## [記事抜粋]
対中経済減速…10月消費増税に「黄信号」 田中秀臣氏「政策に大胆さ欠け手詰まり感」―【私の論評】増税すれば新たな怪物商品が登場し、日本はデフレスパイラルの底に沈む(゚д゚)!

対中経済減速…10月消費増税に「黄信号」 田中秀臣氏「政策に大胆さ欠け手詰まり感」

日本の主要貿易港の東京港。中国経済減速の影響が、対中輸出の減少に表れた

  今年10月に予定される消費税率の引き上げに、「黄信号」がともり始めた。対中経済の減速が顕在化し、国内景気も落ち込み局面に入ったようなのだ。米中貿易戦争は終止する気配がなく、英国の欧州連合(EU)からの離脱も不透明感が増す。安倍晋三首相は来月の新年度突入後、「増税見送り」を判断するのか。

 財務省が18日に発表した2月の貿易統計(速報)で、日本から中国への輸出額は前年同月比5・5%増加し、1兆円の大台に乗せた。

 だが、これは中国の経済活動が鈍る旧正月(春節)の時期が、今年は10日ほど早まり、早めに操業を休止する工場が増えた反動が大きいようだ。

 1~2月の合計でみると、前年同期の水準を6・3%も下回っている。

 2月のアジア全体(中国含む)への輸出は1・8%減の3兆3141億円と、4カ月連続マイナスになった。
 「リフレ派の論客」として知られる上武大学の田中秀臣(ひでとみ)教授は「中国との取引縮小は、世界経済悪化の象徴だ。間違いなく日本経済の足を引っ張っている。中国の経済政策は大胆さに欠け、手詰まり感があるために、今後どうなるのか、懸念材料だ」と指摘する。

## [提示データ]
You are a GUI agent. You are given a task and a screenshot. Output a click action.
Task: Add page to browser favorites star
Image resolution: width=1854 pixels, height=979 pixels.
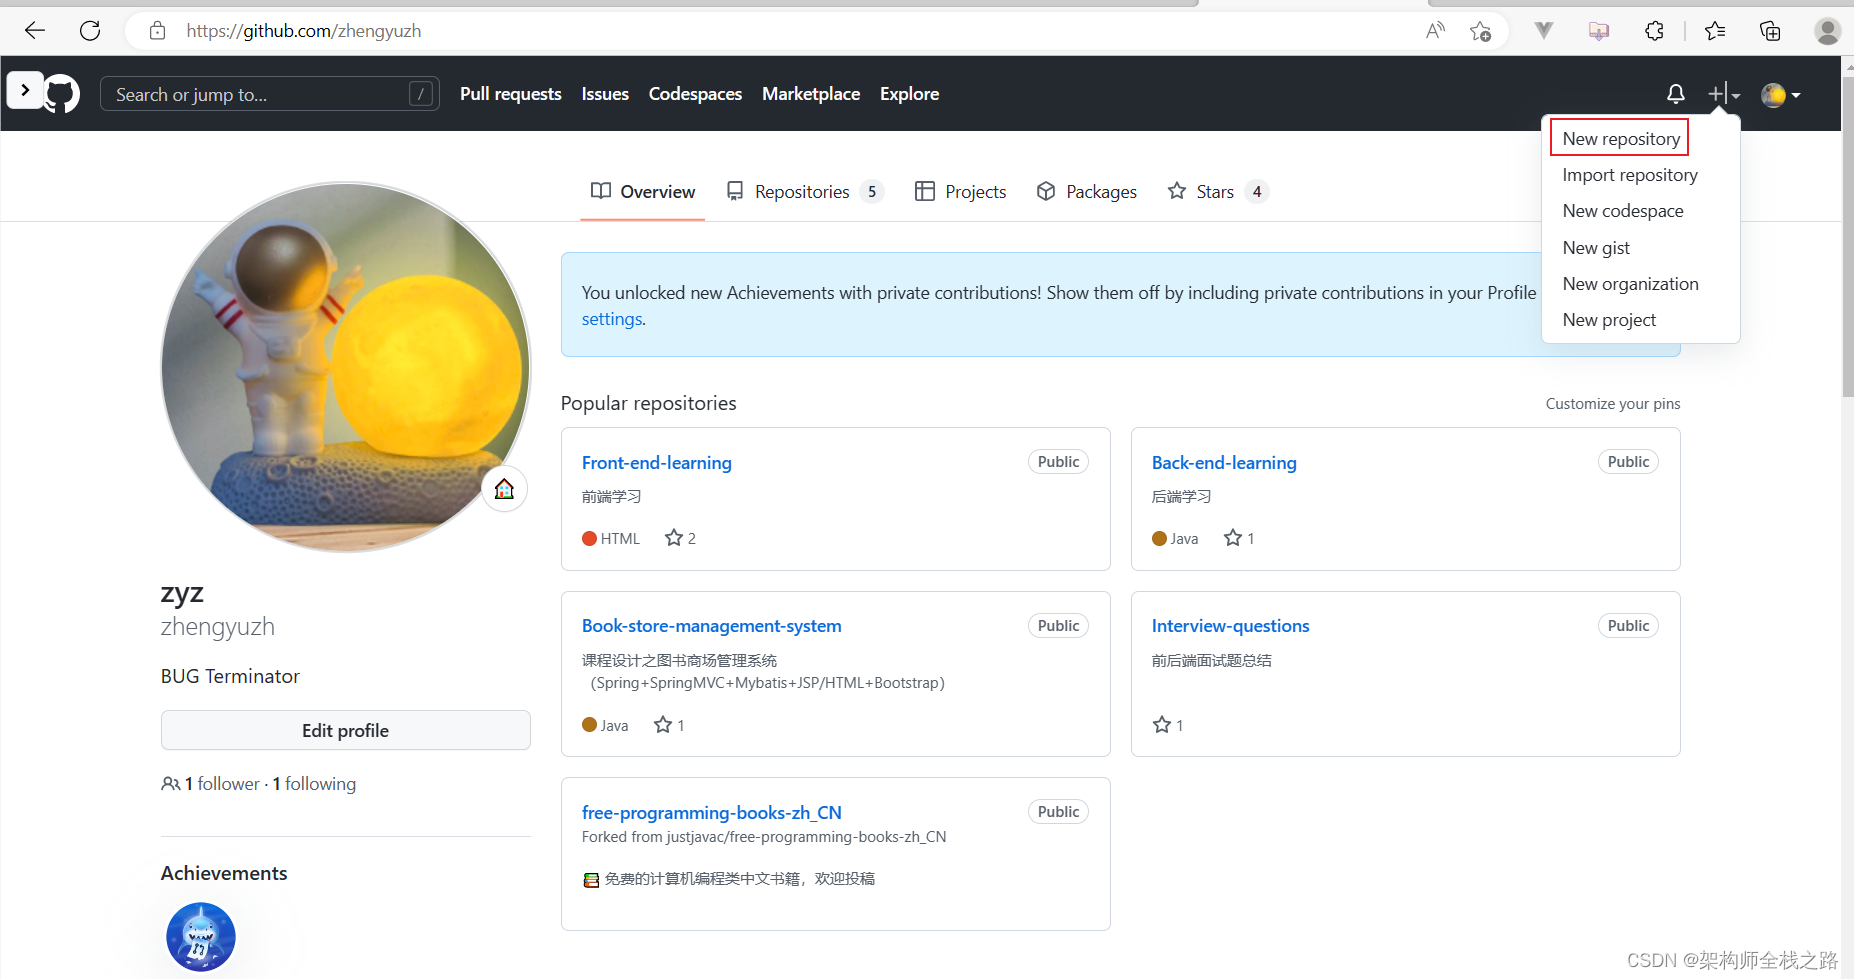click(1480, 31)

## [課題内容]
消費増税と対中経済減速を扱った記事抜粋を、見出しも含めて一字一句違えずに全文書き写してください。 資料はこの記事抜粋とは関係がありません。

## [解答全文]
対中経済減速…10月消費増税に「黄信号」 田中秀臣氏「政策に大胆さ欠け手詰まり感」―【私の論評】増税すれば新たな怪物商品が登場し、日本はデフレスパイラルの底に沈む(゚д゚)!

対中経済減速…10月消費増税に「黄信号」 田中秀臣氏「政策に大胆さ欠け手詰まり感」

日本の主要貿易港の東京港。中国経済減速の影響が、対中輸出の減少に表れた

  今年10月に予定される消費税率の引き上げに、「黄信号」がともり始めた。対中経済の減速が顕在化し、国内景気も落ち込み局面に入ったようなのだ。米中貿易戦争は終止する気配がなく、英国の欧州連合(EU)からの離脱も不透明感が増す。安倍晋三首相は来月の新年度突入後、「増税見送り」を判断するのか。

 財務省が18日に発表した2月の貿易統計(速報)で、日本から中国への輸出額は前年同月比5・5%増加し、1兆円の大台に乗せた。

 だが、これは中国の経済活動が鈍る旧正月(春節)の時期が、今年は10日ほど早まり、早めに操業を休止する工場が増えた反動が大きいようだ。

 1~2月の合計でみると、前年同期の水準を6・3%も下回っている。

 2月のアジア全体(中国含む)への輸出は1・8%減の3兆3141億円と、4カ月連続マイナスになった。
 「リフレ派の論客」として知られる上武大学の田中秀臣(ひでとみ)教授は「中国との取引縮小は、世界経済悪化の象徴だ。間違いなく日本経済の足を引っ張っている。中国の経済政策は大胆さに欠け、手詰まり感があるために、今後どうなるのか、懸念材料だ」と指摘する。